Enmarcado por la ventana abierta, vestido de riguroso negro, espalda recta, desafiante. Sus largos cabellos oscuros se confundían con la noche.

Rodeado por los astros, por el batir de las hojas color sangre y cristal -sauces, álamos fantásticos-, su codo doblado mostraba que tenía una mano a la altura del tórax. El viento, fresco, al entrar por la ventana, le removía las orillas del largo atuendo, lentamente, igual a la capa de un hechicero en busca de la Piedra de Transmutación, o de la forma de aprisionar a un kabiro tan antiguo como el mundo.

La vasta habitación se desplegaba en torno a Snape, desde las largas y pesadas cortinas ocre recogidas en cordones de plata, hasta los muebles en la sombra: globos terráqueos dorados por el tiempo, que mostraban el mapa de Lemuria; divanes de madera labrada y seda, elaborados en los siglos 17 y 18; secretaires con textos a medio trabajar, tinta, plumas y cartas nunca enviadas, en sus gavetas; lámparas de cristal, apagadas; espejos con relieves complejos en sus marcos de oro; una enorme biblioteca en las paredes, de volúmenes en diferentes idiomas, algunos ilegibles por describir la hechicería de Thule, en la arcaica lengua de una raza previa a todo mago, y una colección de objetos mágicos tras vitrinas, obtenidos en viajes por ciudades ocultas, peligrosos puertos en la niebla y urbes sepultadas en desiertos sin nombre.

Esa habitación era una de cincuenta -algunos decían, infinitas- distribuidas en tres plantas de la vasta y vieja mansión de ventanas de marcos blancos, de fachada de lapislázuli, rodeada por un alto muro de roca y una fuerte reja de hierro protegida por encantamientos. Los árboles de vivos rojos y azules -que esta hora, brillaban suavemente- adornaban los jardines circundantes, adornados por fuentes con estatuas de ninfas, enredaderas en muros, viejos altares a dioses silenciosos, rosedales y macizos de flores violetas cerrados en el día, abiertos durante la noche y hasta el alba. En la mansión mágica de Mould-on-the-Wold.

Desde el jardín entró, por un golpe de viento, la fragancia de las flores que se mantenían todo el año. Las hojas escarlata y turquesa de los álamos batieron, acompañando a la voz femenina que llamó, serena e íntima, a la espalda del profesor de Pociones:

—Severus.

Snape giró, todavía con la mano cerrada casi a la altura del tórax, apoyando el pulgar en el índice recogidos. Su rapidez causó un movimiento en sus cabellos, y la media luz que le ocultaba las facciones permitió adivinar que varios mechones se agitaron sobre su rostro. No hacía falta adivinar -porque brillaron levemente en el abrazo del claroscuro-, el gesto felino de sus ojos. Ella quiso saber:

—Severus, ¿en qué piensas?

Por la ventana abierta en esa segunda planta, pasaba el susurrar del batir de las hojas de los álamos; las nubes platinadas en el cielo de Luna en diamante arrancaron un brillo de ébano a los cabellos de Snape, cuando caminó hacia aquella voz de una persona en un diván; de la sombra del mueble se extendió una mano delgada, de blanca piel.
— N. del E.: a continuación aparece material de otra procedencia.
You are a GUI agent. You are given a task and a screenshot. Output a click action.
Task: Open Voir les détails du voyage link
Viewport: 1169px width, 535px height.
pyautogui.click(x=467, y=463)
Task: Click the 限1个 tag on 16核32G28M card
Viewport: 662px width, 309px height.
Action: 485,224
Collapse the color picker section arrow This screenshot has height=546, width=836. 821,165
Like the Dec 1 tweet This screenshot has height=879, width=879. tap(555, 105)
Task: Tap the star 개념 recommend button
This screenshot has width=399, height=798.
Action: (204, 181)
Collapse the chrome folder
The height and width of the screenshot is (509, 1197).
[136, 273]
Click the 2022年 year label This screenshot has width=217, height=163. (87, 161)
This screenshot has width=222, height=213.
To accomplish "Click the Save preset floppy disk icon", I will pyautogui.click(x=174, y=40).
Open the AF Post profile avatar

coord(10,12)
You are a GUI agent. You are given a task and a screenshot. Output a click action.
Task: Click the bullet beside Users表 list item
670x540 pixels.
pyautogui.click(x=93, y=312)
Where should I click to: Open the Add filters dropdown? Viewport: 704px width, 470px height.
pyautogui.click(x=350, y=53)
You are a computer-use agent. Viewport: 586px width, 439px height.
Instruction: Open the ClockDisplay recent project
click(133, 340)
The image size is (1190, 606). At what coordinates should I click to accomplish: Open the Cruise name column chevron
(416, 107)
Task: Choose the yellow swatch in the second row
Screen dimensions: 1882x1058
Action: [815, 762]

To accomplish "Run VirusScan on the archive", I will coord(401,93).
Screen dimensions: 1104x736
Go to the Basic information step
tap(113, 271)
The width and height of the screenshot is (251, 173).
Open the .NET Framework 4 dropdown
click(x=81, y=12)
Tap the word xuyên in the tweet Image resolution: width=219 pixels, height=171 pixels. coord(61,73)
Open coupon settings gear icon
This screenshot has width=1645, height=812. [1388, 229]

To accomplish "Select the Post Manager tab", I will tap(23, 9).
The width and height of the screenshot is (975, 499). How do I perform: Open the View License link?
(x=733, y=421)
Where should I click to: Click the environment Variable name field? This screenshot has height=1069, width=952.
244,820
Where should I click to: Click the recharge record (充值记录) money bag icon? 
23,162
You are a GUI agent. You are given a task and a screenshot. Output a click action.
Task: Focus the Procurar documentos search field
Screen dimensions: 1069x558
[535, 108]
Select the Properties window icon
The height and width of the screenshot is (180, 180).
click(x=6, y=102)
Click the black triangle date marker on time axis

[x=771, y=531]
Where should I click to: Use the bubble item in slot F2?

Snape tomó aquella mano. La mirada intensa y la mano firme del profesor contrastaron con su forma suave de presionar aquellos delicados dedos.

No obstante, ni su mirada, ni su voz, se dulcificaron. Al contrario, se volvieron más inescrutables.

—¿Te encuentras bien en la infinitud? -preguntó Snape.

—Sí, me encuentro bien en ella.

Sin soltar esa mano, Snape tomó su varita y, dirigiéndola como al acaso, en la habitación se encendieron varias velas... Los pabilos arrojaron breves halos de luz cálida, sin vencer la penumbra, apenas abriendo zonas claras; mas permitieron ver otros objetos en las mesas: antifaces de terciopelo, largos guantes, largas cintas negras y otras breves, de las que colgaban camafeos elaborados en marfil y frascos rotulados con nombres de componentes de perfumes afrodisiacos, en francés y en latín.

El brillo de las lucernas reveló las facciones de la persona en el diván de seda y terciopelo, que Snape contempló con la misma mirada grave, llenos sus ojos del brillo ámbar de las velas, ojos donde ella se reflejó: las facciones delicadas, las cejas y nariz bien dibujadas, los labios bermellón.

De pie, el profesor tomó la barbilla de la chica, pasando suavemente los dedos por ella, atendiendo al trazo de sus labios... Ella los entreabrió, viendo la mano de él. Su mentón en esos dedos fuertes, que la tomaban con delicadeza, la hizo sentir que, de desear huir, no podría. O no querría. Pero eso lo había decidido hacía semanas.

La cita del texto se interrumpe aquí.